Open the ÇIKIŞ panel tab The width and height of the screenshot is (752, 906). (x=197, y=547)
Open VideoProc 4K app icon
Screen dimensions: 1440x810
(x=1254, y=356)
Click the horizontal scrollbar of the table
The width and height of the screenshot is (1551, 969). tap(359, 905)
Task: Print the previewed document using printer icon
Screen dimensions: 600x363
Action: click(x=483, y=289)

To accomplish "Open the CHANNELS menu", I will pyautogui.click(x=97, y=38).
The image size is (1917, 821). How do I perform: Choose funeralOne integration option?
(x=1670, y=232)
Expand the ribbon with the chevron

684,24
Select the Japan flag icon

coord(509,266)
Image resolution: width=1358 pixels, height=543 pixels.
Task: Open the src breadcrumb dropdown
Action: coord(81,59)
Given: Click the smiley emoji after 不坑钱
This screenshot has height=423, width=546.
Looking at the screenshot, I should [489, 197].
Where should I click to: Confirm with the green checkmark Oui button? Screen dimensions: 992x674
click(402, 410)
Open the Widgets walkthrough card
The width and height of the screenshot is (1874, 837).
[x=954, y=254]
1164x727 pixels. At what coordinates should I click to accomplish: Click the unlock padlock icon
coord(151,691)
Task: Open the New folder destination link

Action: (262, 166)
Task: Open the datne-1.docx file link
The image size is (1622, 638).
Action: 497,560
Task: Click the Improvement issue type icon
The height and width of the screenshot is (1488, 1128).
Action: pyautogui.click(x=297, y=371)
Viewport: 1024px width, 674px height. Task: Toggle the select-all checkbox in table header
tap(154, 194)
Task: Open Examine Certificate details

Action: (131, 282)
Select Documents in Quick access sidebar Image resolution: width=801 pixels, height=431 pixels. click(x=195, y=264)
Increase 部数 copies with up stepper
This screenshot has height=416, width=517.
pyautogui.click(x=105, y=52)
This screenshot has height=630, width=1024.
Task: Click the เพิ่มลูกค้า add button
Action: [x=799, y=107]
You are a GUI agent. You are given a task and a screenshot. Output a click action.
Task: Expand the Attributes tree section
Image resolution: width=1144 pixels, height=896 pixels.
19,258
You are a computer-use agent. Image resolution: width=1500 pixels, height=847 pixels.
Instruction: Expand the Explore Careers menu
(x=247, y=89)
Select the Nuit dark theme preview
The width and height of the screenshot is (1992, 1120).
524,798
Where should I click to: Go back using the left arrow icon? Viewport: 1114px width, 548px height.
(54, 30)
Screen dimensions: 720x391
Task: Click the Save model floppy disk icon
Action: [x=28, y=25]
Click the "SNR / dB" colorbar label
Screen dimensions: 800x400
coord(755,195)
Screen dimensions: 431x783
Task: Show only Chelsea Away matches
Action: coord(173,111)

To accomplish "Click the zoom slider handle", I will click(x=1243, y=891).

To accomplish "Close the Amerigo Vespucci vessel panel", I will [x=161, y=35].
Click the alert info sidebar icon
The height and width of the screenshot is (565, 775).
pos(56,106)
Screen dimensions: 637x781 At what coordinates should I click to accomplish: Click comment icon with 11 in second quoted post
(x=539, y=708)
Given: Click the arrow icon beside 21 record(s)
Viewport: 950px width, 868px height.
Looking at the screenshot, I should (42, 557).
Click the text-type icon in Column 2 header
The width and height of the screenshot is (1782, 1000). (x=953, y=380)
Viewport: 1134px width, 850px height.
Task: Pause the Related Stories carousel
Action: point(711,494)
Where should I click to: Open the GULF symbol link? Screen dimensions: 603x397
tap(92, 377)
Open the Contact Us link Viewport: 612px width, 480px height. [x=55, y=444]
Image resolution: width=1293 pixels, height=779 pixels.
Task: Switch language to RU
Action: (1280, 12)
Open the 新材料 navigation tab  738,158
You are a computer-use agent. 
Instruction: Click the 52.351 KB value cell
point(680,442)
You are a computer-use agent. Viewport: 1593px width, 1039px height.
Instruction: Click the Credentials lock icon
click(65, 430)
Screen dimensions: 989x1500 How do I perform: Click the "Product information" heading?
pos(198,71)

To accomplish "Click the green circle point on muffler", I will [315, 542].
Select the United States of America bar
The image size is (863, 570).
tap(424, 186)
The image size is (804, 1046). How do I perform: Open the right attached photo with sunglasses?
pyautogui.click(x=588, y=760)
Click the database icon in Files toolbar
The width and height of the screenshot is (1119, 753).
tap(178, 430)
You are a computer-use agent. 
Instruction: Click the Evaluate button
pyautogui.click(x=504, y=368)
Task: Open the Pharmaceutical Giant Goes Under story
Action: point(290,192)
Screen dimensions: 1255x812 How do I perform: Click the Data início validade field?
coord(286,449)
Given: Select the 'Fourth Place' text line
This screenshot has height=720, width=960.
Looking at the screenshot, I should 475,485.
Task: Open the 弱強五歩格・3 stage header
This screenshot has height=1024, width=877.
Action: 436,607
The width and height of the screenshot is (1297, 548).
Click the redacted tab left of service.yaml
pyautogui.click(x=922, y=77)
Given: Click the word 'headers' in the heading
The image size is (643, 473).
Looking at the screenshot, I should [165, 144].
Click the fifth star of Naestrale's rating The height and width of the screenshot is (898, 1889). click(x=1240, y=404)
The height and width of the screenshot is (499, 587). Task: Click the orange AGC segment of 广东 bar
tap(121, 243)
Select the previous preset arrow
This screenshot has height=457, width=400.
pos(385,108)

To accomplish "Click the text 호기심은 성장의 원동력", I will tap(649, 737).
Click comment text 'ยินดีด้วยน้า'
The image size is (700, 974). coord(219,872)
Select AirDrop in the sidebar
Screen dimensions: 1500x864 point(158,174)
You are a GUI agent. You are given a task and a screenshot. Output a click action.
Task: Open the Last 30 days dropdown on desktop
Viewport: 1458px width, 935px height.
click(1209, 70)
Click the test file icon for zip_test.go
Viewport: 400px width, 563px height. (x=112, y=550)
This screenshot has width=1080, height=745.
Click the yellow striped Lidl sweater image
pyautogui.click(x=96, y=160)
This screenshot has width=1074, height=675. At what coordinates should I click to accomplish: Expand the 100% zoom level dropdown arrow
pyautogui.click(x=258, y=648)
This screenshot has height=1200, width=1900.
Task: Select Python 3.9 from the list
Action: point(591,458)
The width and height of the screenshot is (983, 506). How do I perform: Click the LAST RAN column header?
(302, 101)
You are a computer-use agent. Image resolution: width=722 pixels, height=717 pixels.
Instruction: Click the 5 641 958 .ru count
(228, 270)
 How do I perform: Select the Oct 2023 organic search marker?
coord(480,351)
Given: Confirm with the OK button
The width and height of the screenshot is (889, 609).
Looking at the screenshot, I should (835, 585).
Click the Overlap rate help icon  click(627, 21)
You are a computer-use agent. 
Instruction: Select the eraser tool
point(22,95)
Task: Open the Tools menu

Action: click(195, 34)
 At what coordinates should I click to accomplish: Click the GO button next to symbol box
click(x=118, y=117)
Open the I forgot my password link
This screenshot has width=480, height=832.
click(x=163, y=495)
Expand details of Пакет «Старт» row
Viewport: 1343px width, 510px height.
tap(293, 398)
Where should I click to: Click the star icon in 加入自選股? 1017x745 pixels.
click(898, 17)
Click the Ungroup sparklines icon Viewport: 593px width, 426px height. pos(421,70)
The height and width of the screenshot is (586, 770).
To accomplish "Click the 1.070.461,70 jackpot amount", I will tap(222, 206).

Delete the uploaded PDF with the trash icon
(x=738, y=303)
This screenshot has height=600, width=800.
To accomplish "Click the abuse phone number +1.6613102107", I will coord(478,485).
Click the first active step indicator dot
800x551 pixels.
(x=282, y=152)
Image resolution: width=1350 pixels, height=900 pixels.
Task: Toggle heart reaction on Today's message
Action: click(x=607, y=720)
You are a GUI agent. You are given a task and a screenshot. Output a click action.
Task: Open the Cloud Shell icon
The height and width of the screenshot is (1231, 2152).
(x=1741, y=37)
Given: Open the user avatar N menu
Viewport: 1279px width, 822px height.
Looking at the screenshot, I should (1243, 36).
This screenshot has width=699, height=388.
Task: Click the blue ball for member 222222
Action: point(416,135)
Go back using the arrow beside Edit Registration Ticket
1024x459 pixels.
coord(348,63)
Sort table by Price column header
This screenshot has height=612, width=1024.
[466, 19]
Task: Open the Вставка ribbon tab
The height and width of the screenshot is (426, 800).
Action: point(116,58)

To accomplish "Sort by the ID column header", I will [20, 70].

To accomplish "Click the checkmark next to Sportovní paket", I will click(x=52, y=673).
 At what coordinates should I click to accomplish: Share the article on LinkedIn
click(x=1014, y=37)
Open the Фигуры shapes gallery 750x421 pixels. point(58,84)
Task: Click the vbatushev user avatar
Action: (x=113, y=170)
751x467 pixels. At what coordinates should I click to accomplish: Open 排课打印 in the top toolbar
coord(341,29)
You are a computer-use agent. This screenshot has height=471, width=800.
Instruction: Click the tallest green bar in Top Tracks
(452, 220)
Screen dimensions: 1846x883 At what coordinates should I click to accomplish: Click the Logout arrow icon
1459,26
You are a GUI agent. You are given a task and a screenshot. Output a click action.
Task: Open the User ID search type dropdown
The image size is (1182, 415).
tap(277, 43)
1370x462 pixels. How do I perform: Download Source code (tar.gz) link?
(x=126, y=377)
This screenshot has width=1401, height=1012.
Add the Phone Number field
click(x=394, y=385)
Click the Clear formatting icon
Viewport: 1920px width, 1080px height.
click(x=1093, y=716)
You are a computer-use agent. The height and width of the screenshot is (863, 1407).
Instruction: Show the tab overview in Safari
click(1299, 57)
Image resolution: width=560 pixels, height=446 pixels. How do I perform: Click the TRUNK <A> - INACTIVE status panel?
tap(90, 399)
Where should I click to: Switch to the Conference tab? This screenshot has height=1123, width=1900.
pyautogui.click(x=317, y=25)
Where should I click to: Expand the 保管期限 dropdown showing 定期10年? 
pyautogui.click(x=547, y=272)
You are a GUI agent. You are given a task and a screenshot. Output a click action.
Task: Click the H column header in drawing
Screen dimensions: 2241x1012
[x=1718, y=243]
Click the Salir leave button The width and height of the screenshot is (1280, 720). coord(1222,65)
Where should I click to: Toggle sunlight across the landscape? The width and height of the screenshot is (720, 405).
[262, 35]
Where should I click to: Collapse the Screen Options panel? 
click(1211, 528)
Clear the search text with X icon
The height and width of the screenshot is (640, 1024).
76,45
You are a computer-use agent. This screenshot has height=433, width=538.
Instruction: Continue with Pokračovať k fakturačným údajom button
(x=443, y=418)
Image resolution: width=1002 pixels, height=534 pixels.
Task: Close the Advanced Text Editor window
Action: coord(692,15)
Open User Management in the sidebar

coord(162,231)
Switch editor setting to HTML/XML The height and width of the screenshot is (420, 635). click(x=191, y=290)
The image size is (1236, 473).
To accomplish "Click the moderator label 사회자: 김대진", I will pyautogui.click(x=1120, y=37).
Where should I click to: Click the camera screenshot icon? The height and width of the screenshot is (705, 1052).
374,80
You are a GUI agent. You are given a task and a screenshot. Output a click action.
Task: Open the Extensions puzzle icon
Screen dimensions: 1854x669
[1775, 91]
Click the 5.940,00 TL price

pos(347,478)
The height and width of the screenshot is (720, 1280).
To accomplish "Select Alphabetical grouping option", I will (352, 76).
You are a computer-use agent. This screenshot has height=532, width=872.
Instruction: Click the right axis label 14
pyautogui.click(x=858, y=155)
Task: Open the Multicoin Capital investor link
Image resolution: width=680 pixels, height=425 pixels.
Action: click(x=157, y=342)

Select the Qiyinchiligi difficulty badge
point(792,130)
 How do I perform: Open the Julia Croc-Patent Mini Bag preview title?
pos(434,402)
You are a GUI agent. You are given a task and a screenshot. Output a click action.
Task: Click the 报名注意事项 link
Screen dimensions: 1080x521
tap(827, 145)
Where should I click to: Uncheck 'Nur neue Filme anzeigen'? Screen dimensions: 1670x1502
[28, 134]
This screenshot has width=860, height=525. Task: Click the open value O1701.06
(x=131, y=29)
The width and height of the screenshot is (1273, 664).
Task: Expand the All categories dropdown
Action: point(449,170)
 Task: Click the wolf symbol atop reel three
■ ■ ■
WHAT THE EXERCISE ASKS: In the listing above, find the line with "Screen dimensions: 1854x669" and the line with "has height=532, width=872.". Output those two lines and every line between them, exactly as written.

ANSWER:
Screen dimensions: 1854x669
[1775, 91]
Click the 5.940,00 TL price

pos(347,478)
The height and width of the screenshot is (720, 1280).
To accomplish "Select Alphabetical grouping option", I will (352, 76).
You are a computer-use agent. This screenshot has height=532, width=872.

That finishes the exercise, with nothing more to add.